=== EXERCISE ===
In the entries that follow, the line with "Task: Collapse the 나의 할인가 chevron" opens the range and the line with "Task: Open the zoom percentage dropdown" closes it; repeat that range exactly, both lines included.

=== ENTRIES SHOWN ===

____________

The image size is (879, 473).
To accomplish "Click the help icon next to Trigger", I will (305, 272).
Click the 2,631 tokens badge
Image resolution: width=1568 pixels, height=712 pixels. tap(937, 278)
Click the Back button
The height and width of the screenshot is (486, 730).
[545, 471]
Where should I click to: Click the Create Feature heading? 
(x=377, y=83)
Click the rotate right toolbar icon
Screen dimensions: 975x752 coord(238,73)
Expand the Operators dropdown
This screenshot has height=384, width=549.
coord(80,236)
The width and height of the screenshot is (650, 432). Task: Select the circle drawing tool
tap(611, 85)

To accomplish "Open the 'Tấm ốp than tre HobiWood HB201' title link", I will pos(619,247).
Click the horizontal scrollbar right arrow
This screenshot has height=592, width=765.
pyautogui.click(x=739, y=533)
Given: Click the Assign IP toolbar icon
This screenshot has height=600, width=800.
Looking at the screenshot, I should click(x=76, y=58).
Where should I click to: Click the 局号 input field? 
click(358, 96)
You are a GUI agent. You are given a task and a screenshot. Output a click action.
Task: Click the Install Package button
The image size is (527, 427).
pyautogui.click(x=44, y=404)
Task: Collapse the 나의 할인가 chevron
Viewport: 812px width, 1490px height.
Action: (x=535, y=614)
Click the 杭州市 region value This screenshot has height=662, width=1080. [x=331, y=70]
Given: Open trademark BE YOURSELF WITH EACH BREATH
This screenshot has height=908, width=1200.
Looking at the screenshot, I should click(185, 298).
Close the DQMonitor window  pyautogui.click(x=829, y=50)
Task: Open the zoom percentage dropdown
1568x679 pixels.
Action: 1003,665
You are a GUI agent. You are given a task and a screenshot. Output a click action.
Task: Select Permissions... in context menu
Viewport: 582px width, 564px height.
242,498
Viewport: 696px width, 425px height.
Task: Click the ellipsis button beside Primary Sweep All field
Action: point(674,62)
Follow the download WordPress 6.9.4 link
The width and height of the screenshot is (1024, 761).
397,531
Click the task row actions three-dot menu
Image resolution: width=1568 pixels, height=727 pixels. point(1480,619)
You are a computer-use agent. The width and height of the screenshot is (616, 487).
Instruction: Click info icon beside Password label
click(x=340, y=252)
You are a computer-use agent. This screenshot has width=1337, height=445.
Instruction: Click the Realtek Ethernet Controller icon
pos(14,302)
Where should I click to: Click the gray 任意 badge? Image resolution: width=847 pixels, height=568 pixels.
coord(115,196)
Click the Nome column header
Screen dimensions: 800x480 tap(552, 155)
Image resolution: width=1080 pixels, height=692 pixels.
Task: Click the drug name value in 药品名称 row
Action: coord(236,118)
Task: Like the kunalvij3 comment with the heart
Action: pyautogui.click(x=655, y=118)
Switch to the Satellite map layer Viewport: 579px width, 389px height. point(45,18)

____________

=== TASK ANSWER ===
Task: Collapse the 나의 할인가 chevron
Viewport: 812px width, 1490px height.
Action: (x=535, y=614)
Click the 杭州市 region value This screenshot has height=662, width=1080. [x=331, y=70]
Given: Open trademark BE YOURSELF WITH EACH BREATH
This screenshot has height=908, width=1200.
Looking at the screenshot, I should click(185, 298).
Close the DQMonitor window  pyautogui.click(x=829, y=50)
Task: Open the zoom percentage dropdown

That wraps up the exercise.